A former Minister of Aviation, Osita Chidoka has admitted that his party was taught a bitter lesson in the last election.
Speaking on Wednesday Chidoka stated that the Peoples Democratic Party (PDP) may go extinct if reforms are not made at the earliest possible time.
Speaking during an appearance on Channels Television’s Sunrise Daily, Chidoka stated that the party lost some of its strongholds to the Labour Party (LP) in the last election.
While insisting that the party must get its leadership right, he said the PDP must start to act as an opposition party.
He said, “The PDP in itself is a government that was in power for 16 years. Its instinct is that of a government party and not that of an opposition party, and it has taken us eight years now to begin to realise.
“We are smelling the coffee that it’s not four years and we are back or we are coming back the next day.
“Now, we are beginning to see that PDP itself needs to be reformed. It needs to renew and reimagine itself to be able to begin to play the role of opposition, knowing full well that we have a politician as president.

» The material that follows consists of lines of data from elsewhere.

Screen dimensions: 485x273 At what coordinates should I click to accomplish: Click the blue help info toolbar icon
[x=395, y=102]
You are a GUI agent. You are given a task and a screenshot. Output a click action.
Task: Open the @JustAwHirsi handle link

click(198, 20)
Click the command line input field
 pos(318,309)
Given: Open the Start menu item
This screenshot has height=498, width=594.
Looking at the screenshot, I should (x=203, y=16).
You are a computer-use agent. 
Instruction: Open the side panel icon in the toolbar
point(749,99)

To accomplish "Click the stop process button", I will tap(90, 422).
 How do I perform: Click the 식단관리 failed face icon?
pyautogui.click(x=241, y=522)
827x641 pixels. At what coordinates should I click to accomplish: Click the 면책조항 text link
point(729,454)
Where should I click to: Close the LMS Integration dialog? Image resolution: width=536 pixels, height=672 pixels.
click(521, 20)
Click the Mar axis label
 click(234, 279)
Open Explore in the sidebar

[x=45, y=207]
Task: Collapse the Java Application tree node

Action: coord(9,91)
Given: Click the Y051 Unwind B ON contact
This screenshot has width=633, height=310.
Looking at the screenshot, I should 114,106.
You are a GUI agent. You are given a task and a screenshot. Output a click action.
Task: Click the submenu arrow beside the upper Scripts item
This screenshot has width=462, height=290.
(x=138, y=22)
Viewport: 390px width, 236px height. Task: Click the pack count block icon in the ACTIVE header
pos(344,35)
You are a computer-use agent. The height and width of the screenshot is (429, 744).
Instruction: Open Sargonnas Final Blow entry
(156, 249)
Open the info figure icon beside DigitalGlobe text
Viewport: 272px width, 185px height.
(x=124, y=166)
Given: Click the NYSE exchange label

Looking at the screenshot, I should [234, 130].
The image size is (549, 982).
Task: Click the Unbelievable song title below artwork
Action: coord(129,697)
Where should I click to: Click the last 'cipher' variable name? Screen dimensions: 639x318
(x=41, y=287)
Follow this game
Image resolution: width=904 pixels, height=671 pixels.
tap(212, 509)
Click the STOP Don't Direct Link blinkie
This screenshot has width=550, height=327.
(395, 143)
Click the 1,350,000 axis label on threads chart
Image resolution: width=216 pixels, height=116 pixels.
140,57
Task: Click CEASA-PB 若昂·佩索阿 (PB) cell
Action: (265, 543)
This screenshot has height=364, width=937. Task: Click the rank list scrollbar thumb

“If PDP doesn’t get its act together, it will be an extinct party. So, we need to wake up, smell the coffee, find the kind of leadership that will represent us in an opposition atmosphere, and begin to do the work of the opposition.
“We must do the work of mobilization and imbibe the work of technology.
“[The] last four years have taught us a bitter lesson that a young party can come up and take away PDP strongholds in an election cycle.”